I would love to print up some of these for harvesting seeds for next season and especially for seed exchanging. I do have a label printer. I can use the labels on the packets to add the information, but having some of these seed packets pre-made for the harvest would be great.


----------



## Grimm (Sep 5, 2012)

Thank you! If printed before hand they can be used to package seeds for barter after SHTF.

Or even use for sale if you wants to sell some on etsy.


----------



## weedygarden (Apr 27, 2011)

Grimm said:


> Thank you! If printed before hand they can be used to package seeds for barter after SHTF.
> 
> Or even use for sale if you wants to sell some on etsy.


My exact thoughts. I purchased some heirloom seeds and plants from etsy this year and need to grow my collection. One cantaloupe this year produced about 300 seeds, more than I want to plant next year, but worth exchanging or maybe even selling on etsy. (revenue stream!)


----------



## CapnJack (Jul 20, 2012)

Cool, thanks for sharing. Very nice!


----------



## LincTex (Apr 1, 2011)

weedygarden said:


> I tried to make some packets for myself and it seems that we have to pay to convert these to word or text to then add our own graphics and text..


Weedygarden, I could duplicate these in MS Paint pretty easily.

Send me a list of ones you need and the font type, size and color and I will churn out a couple here and there until all are done.


----------



## LincTex (Apr 1, 2011)

I made this one in about 60 seconds to this example (the first rough draft)


----------



## weedygarden (Apr 27, 2011)

LincTex said:


> Weedygarden, I could duplicate these in MS Paint pretty easily.
> 
> Send me a list of ones you need and the font type, size and color and I will churn out a couple here and there until all are done.


Thank you! I will work on a list and get it to you in a day or two.

I am pretty adept at using computers, so I wanted to figure out how to do this. Would you walk me through the steps you used?


----------



## LincTex (Apr 1, 2011)

weedygarden said:


> I am pretty adept at using computers, so I wanted to figure out how to do this. Would you walk me through the steps you used?

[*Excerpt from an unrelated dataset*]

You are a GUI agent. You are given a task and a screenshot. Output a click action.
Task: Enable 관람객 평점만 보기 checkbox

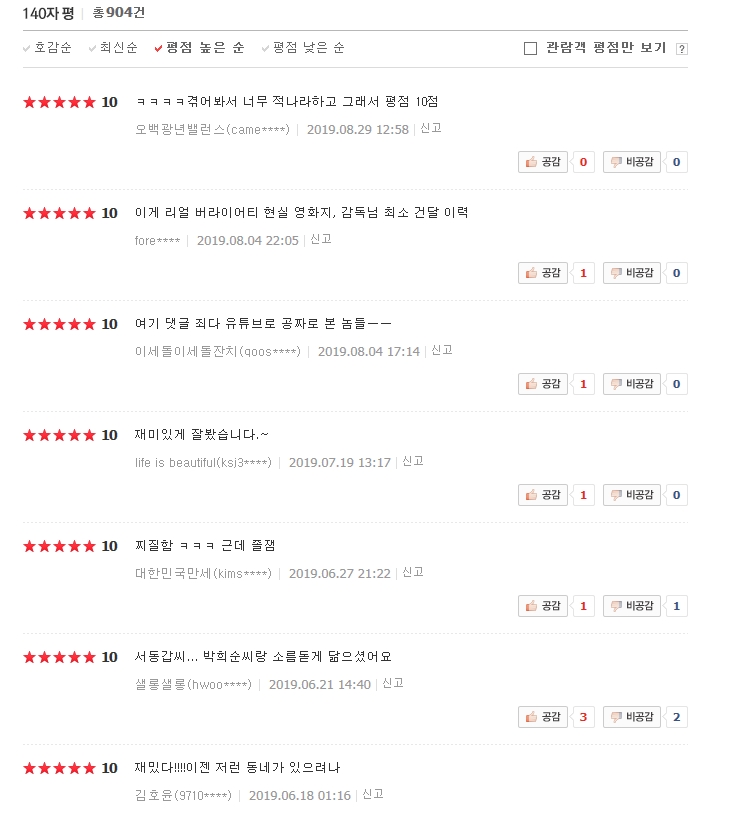click(x=530, y=48)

I right-clicked that picture, then selected "View image", then right clicked it and copied it... then opened paint and Pasted it.

I selected the area the okra picture was, then cut it out. I found a Hickory King picture I liked... then expanded the seed pack picture to fit.... and pasted in the corn pic.

I took longer to type this than it took me to do that.


----------



## Woody (Nov 11, 2008)

Very nice and professional looking. I go the inexpensive (spelled cheapskate) route. I cut old junk mail envelopes in half, fill with seeds, duct tape shut and sharpie what they are and the year. They go in a box of the living room storage shelves until spring.

Since I can't have any more fun with pre-paid junk mail free return postage it gives me another use for them besides compost.


----------



## LincTex (Apr 1, 2011)

Woody said:


> I cut old junk mail envelopes in half, fill with seeds, duct tape shut and sharpie what they are and the year. .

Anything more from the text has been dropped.